In the records below, find the line containing "The image size is (813, 630).". Output it and every line after it to the end, unchanged, with no pictures.

[Opening Recorded information section]

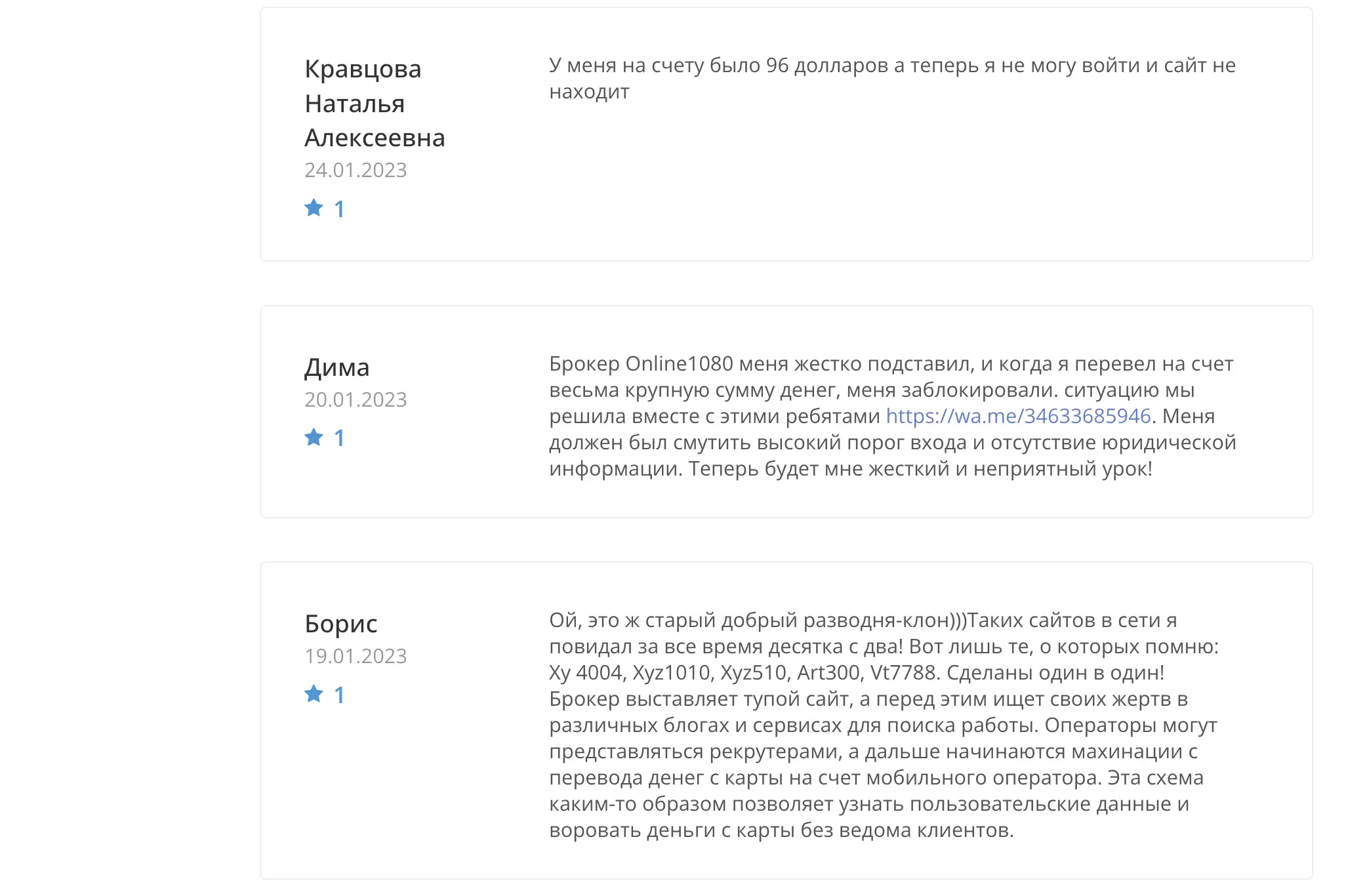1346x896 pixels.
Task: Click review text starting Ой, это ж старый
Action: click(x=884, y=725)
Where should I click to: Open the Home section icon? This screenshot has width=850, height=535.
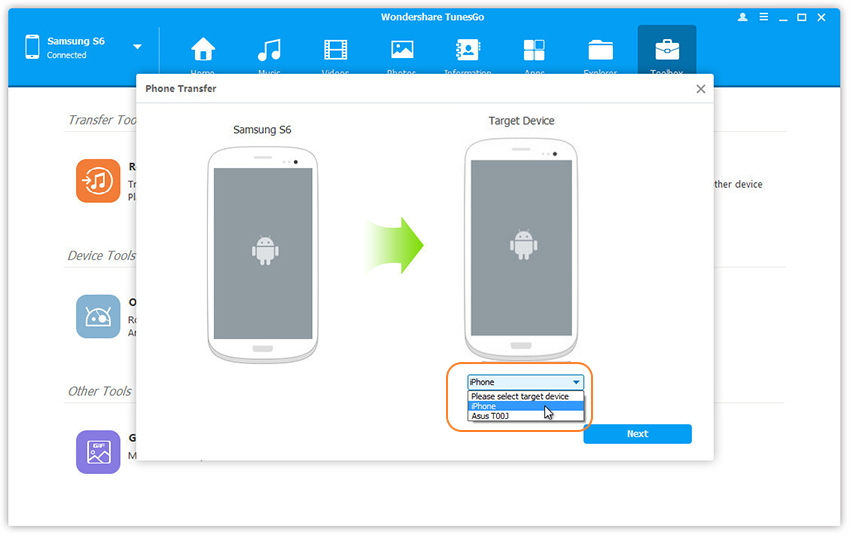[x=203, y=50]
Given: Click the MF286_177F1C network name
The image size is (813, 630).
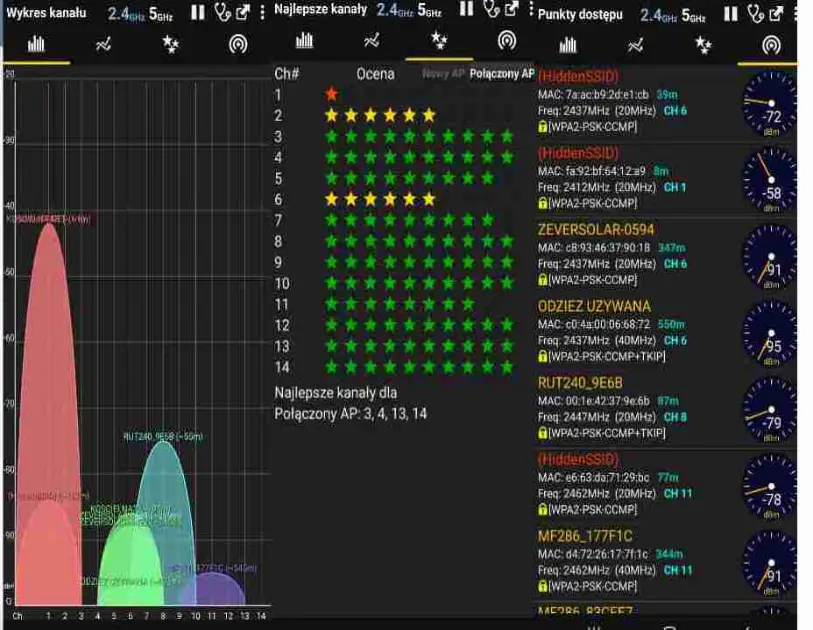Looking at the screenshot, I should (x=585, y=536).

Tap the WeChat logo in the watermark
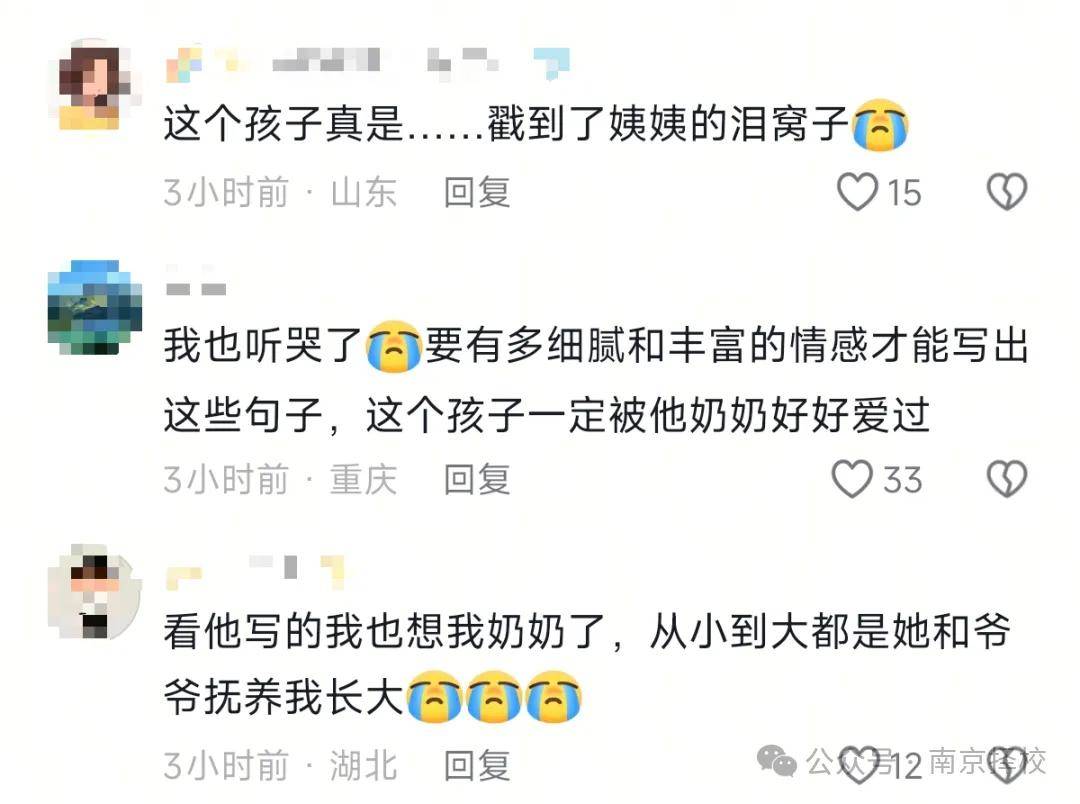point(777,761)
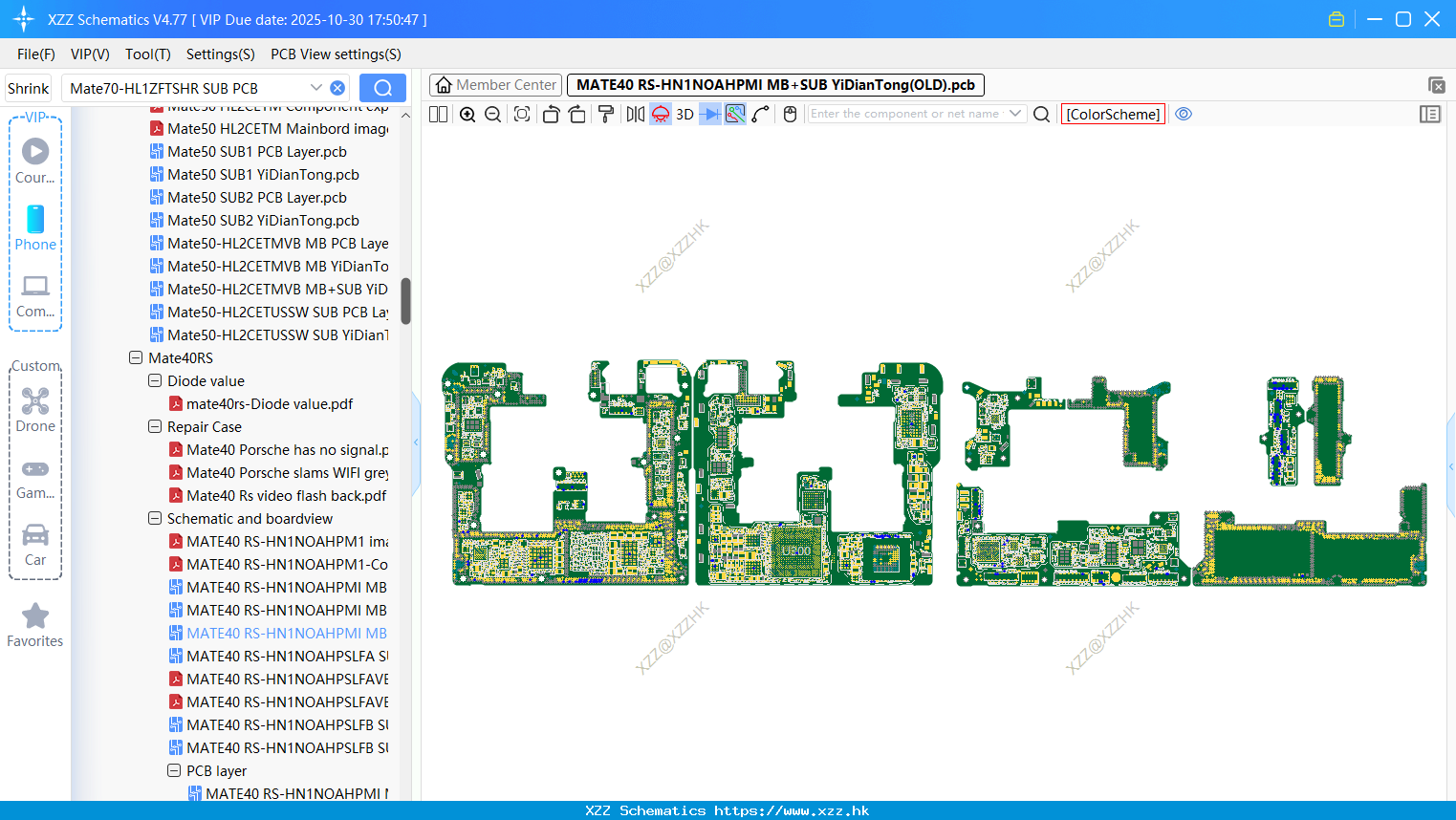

[Closing Recorded information section]

Your response:
The image size is (813, 630).
Looking at the screenshot, I should (x=585, y=536).

Tap the WeChat logo in the watermark
point(777,761)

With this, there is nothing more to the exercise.